Il résulte de tout ce qui vient d’être dit que les faits reprochés à Mme B… par le président du CCAS de La Garde doivent être tenus pour établis et, compte tenu de leurs conséquences potentiellement graves pour la santé des résidents, constituent des méconnaissances par l’agent de ses obligations d’obéissance hiérarchique et d’exécution de ses tâches et caractérisent des fautes de nature à justifier le prononcé d’une sanction à son encontre.
Quant à la proportionnalité de la sanction retenue avec la gravité des fautes :
Compte tenu de la réitération et de la gravité des faits reprochés à Mme B… commis sur des personnes vulnérables, la sanction de révocation prononcée à son encontre par le président du CCAS de La Garde ne présente pas un caractère disproportionné, quels que soient, par ailleurs, les états de service de la requérante.
Il résulte de tout ce qui vient d’être dit que Mme B… n’est pas fondée à soutenir que c’est à tort que le tribunal a rejeté ses conclusions à fin d’annulation de l’arrêté du 8 août 2022 par lequel le président du CCAS de La Garde a prononcé une sanction de révocation à son encontre.

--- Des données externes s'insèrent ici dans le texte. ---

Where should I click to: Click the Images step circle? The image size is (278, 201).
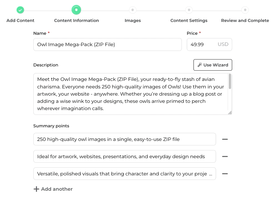click(x=133, y=10)
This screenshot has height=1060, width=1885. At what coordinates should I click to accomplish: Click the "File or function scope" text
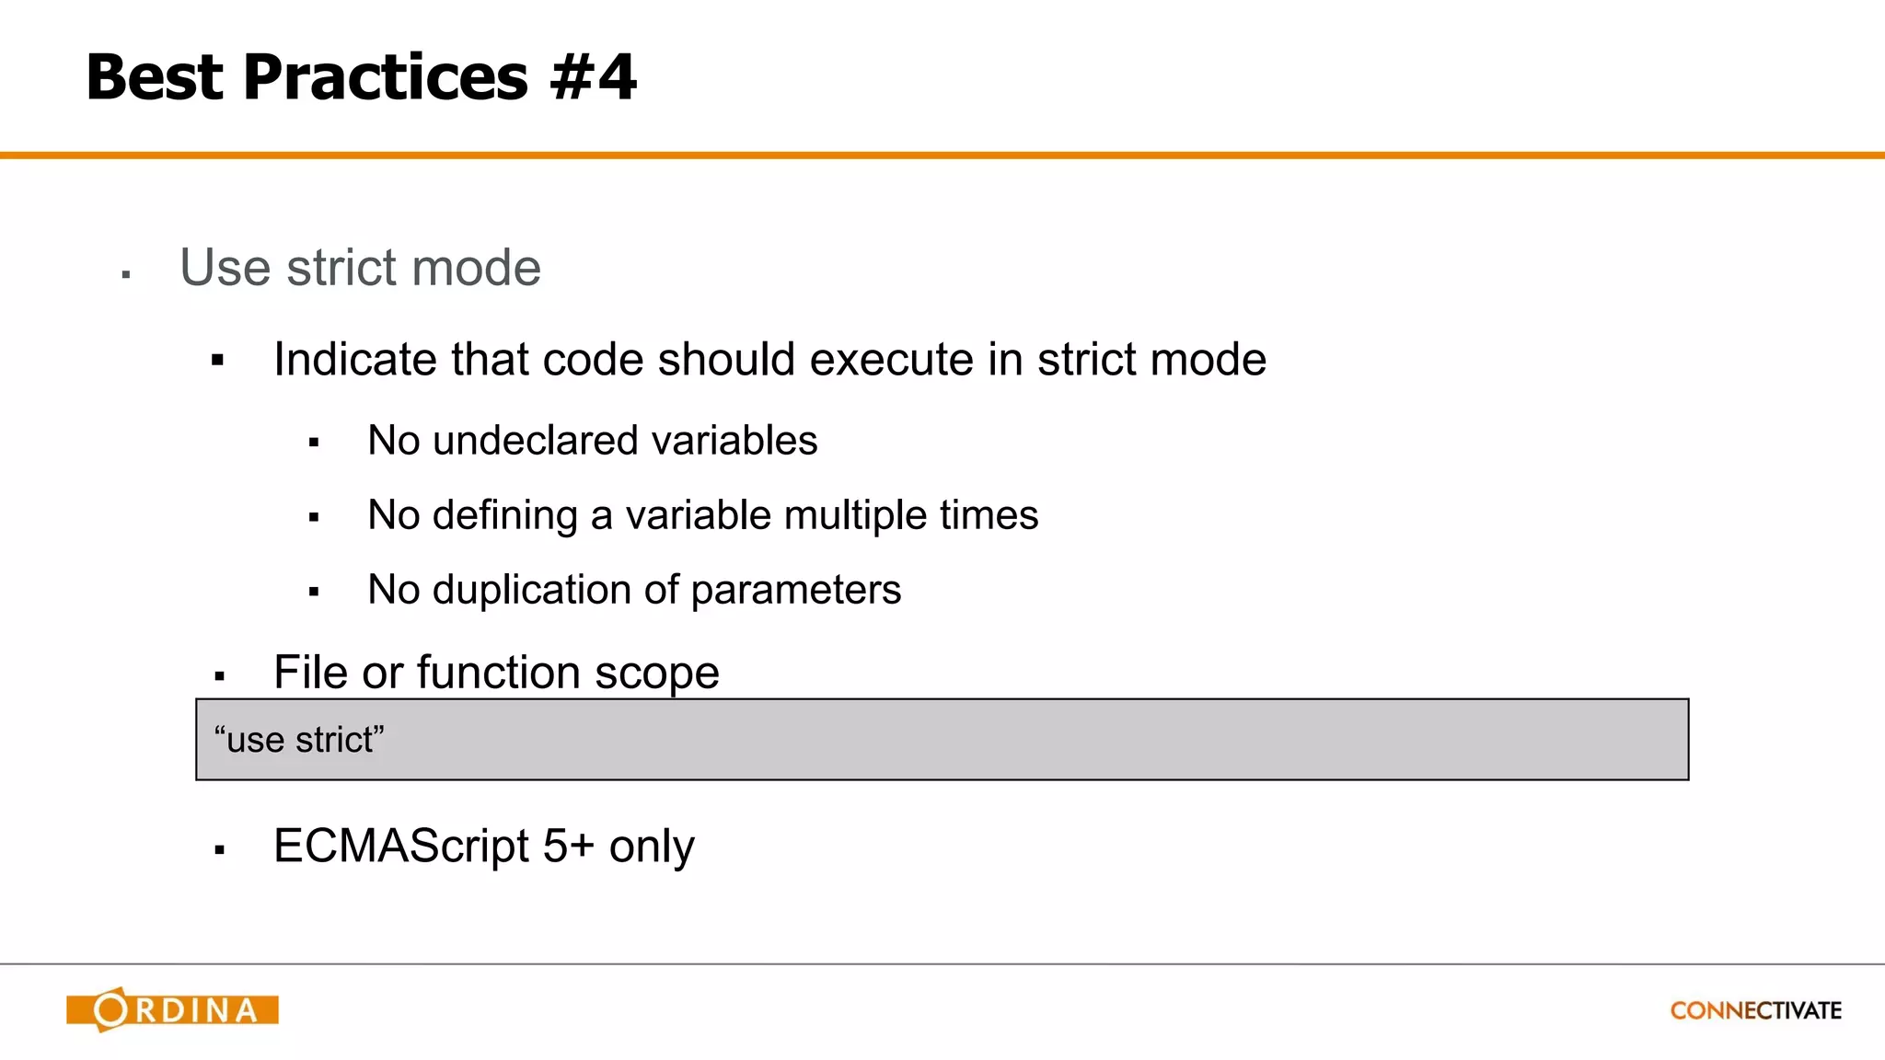pos(496,672)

En ce qui concerne les conclusions à fin d’indemnisation :
Par voie de conséquence de ce qui vient d’être dit, Mme B… n’établit pas l’illégalité de la décision prononçant la sanction de révocation. Elle n’articule en outre aucune critique à l’égard de la légalité de l’arrêté ayant, précédemment, prononcé sa suspension. Dans ces conditions, elle n’est pas fondée à engager la responsabilité du CCAS de La Garde et ses conclusions indemnitaires doivent, comme l’a jugé le tribunal et sans qu’il soit besoin d’examiner la fin de non-recevoir opposée en défense, être rejetées.

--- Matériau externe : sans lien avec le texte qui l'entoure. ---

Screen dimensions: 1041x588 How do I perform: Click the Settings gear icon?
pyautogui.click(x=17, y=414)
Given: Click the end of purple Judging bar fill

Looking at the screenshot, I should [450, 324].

Il résulte de tout ce qui précède que Mme B… n’est pas fondée à soutenir que c’est à tort que, par le jugement attaqué, le tribunal administratif de Toulon a rejeté sa demande.
Sur les frais liés au litige :
En l’absence de dépens en première instance et en appel, les conclusions du CCAS de La Garde tendant au paiement de dépens doivent être rejetées.
Les dispositions de l’article L. 761-1 du code de justice administrative font obstacle à ce que soit mise à la charge du CCAS de La Garde, qui n’est pas partie perdante dans la présente instance, la somme que Mme B… demande au titre des frais exposés par elle et non compris dans les dépens. En revanche, il y a lieu, dans les circonstances de l’espèce, de mettre à la charge de Mme B… le versement à cet établissement d’une somme de 1 500 euros en application de ces mêmes dispositions.
D É C I D E :
Article 1er : La requête de Mme B… est rejetée.
Article 2 : Mme B… versera au centre communal d’action sociale de La Garde une somme de 1 500 euros au titre de l’article L. 761-1 du code de justice administrative.
Article 3 : Le présent arrêt sera notifié à Mme C… B…, au centre communal d’action sociale de La Garde, à l’EHPAD « le Mas des Sénès » et à la commune de La Garde.
Délibéré après l’audience du 23 octobre 2025 à laquelle siégeaient :
- Mme Rigaud, présidente-assesseure, présidant la formation de jugement en application de l’article R. 222-26 du code de justice administrative ;
- M. Mahmouti, premier conseiller ;
- M. Danveau, premier conseiller.
Rendu public par mise à disposition au greffe, le 14 novembre 2025.